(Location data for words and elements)
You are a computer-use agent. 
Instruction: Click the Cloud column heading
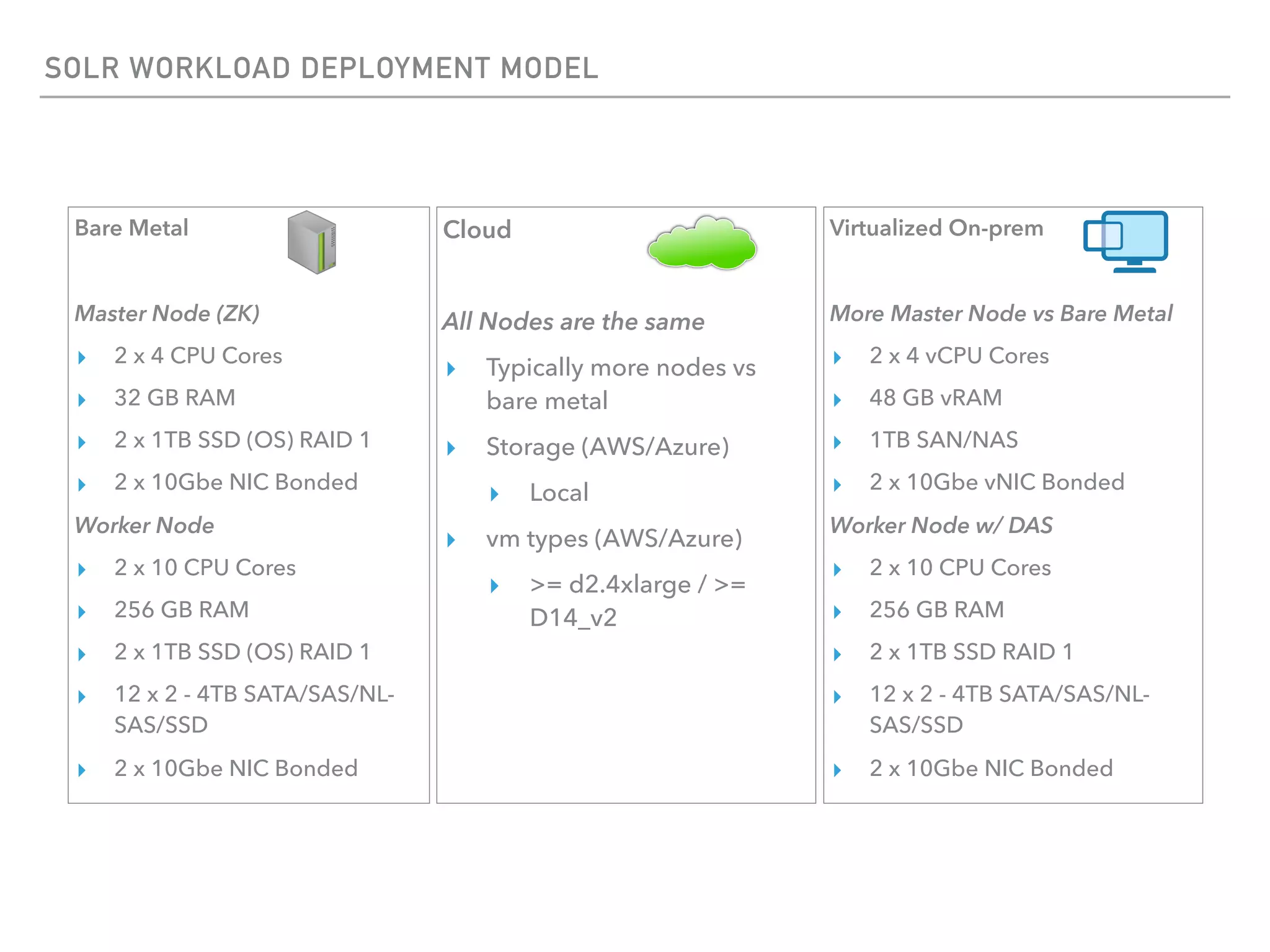(477, 230)
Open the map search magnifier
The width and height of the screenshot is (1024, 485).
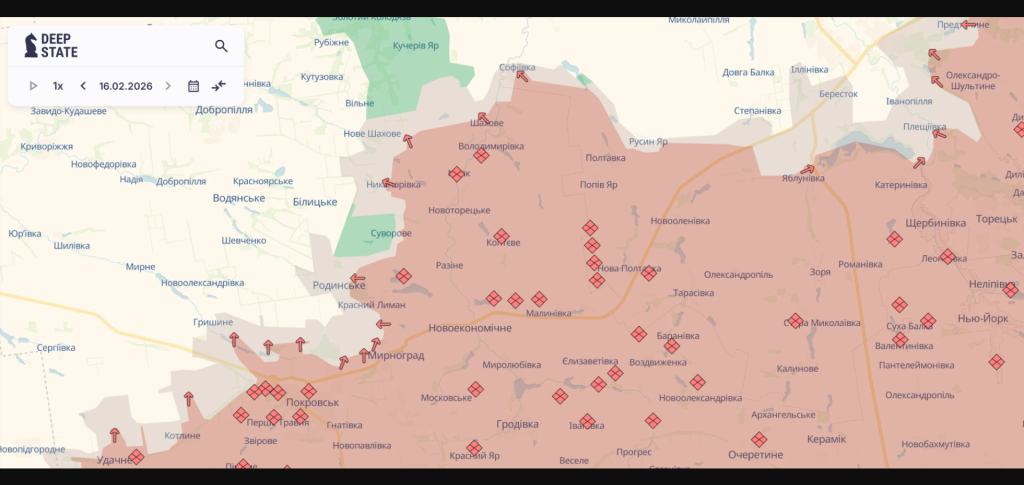point(221,46)
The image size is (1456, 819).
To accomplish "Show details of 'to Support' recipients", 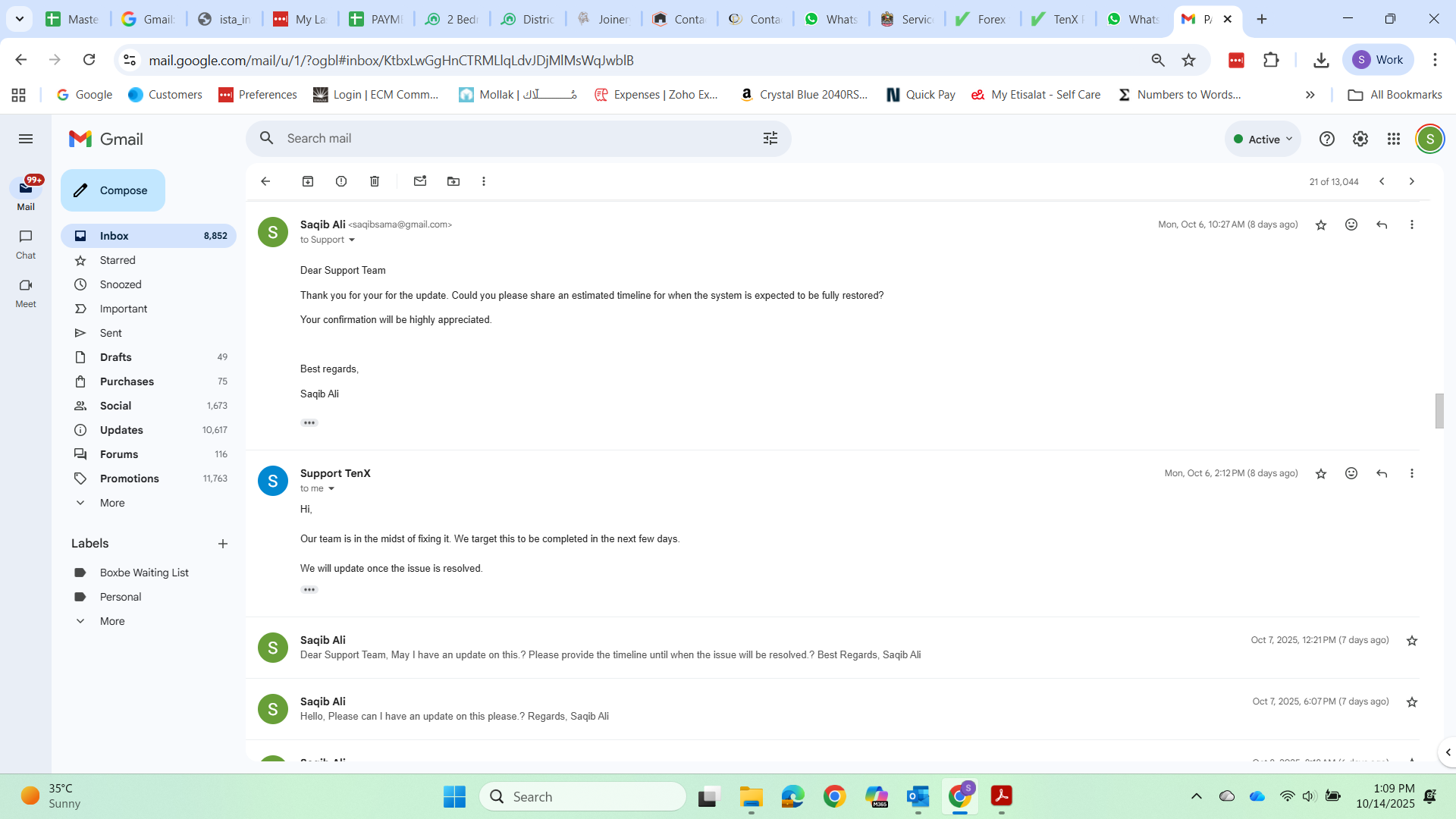I will click(x=352, y=240).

• [The exercise]
Output the stretch of the listing from its start through the line containing "point(221,46)" as a two-column CSV with the headers instruction and location. Give one row per instruction, with its text and its answer each in a single quoted field, line breaks replaced by spaces, and the pictures left out.

• [Result of the task]
instruction,location
"You are a computer-use agent. Instruction: Click the Cloud column heading","(477, 230)"
"Open the map search magnifier The width and height of the screenshot is (1024, 485).","point(221,46)"